Incorporating MFA in backup systems is a straightforward yet effective measure. MFA ensures an additional verification step beyond just passwords, which can easily be stolen or guessed by hackers. This second layer of security, whether it be through a code sent to a mobile device or biometric verification, greatly enhances the integrity of access control. This is especially vital for IT systems that handle sensitive data, ensuring that even if one line of defense is breached, additional measures are in place to protect the overall system integrity.
Restricting Administrative Access
Restricting administrative privileges is a vital part of a robust backup security strategy, as these privileges can be a primary target for attackers. Ensuring that only individuals who truly need admin access have it can significantly reduce the attack surface. Administrative access should be strictly limited and monitored, applying principles such as the two-person rule for critical backup changes and IP access control lists (ACLs) for administrative interfaces.
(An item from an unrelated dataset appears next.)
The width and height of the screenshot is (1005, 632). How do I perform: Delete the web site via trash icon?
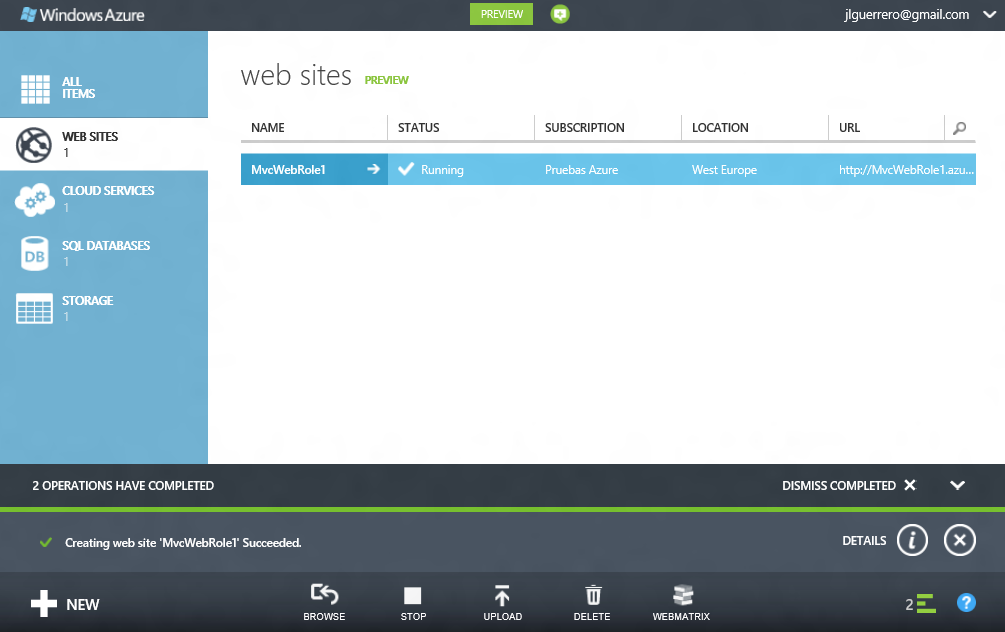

Creating a principle of least privilege, where users are given only the access necessary for their roles, limits the potential vectors through which an attacker can gain high-level access. By incorporating a two-person rule for any critical changes to the backup systems, organizations can ensure that no single individual holds unchecked power to alter these systems. Implementing IP ACLs further restricts access to backup systems based on predefined network addresses, ensuring only trusted devices can engage with administrative interfaces.
Immutable Backup
Ensuring at least one of your backup copies is stored on immutable storage is crucial in maintaining data integrity. Immutable backups are not alterable, deletable, or encryptable by any means, including ransomware. This guarantees the integrity and availability of the backup data when needed for cyber recovery. Using immutable backups provides organizations with a tamper-proof layer that can withstand sophisticated attacks aimed at corrupting or erasing backup data.
Immutable storage solutions are designed to protect data from malicious activities and human error. These types of storage systems typically provide write-once-read-many (WORM) capabilities, meaning data can be written only once and then read many times without the possibility of alteration. By using these solutions, organizations ensure that they have a reliable copy of data immune to both cyber-attacks and inadvertent changes. Consequently, in the event of a ransomware attack, this immutable copy serves as a clean source for system recovery.
Secure Configuration Baseline
As recently mandated by DORA and previously by NIST, establishing a secure configuration baseline for your backup and storage environment is critical. Using tools to detect baseline deviations ensures adherence to security principles and practices. Regular auditing of backup systems against a secure configuration baseline helps verify they are hardened against tampering or unauthorized access.
Auditing should include multifactor authentication, immutability best practices, and CISA #StopRansomware guidelines. Other measures such as dual authorization for critical changes, logging best practices, account lockout settings, and strict backup isolation standards add multiple layers of security. Additionally, adhering to frameworks like NIST, ISO, or industry-specific regulations like HIPAA ensures comprehensive protection measures are in place.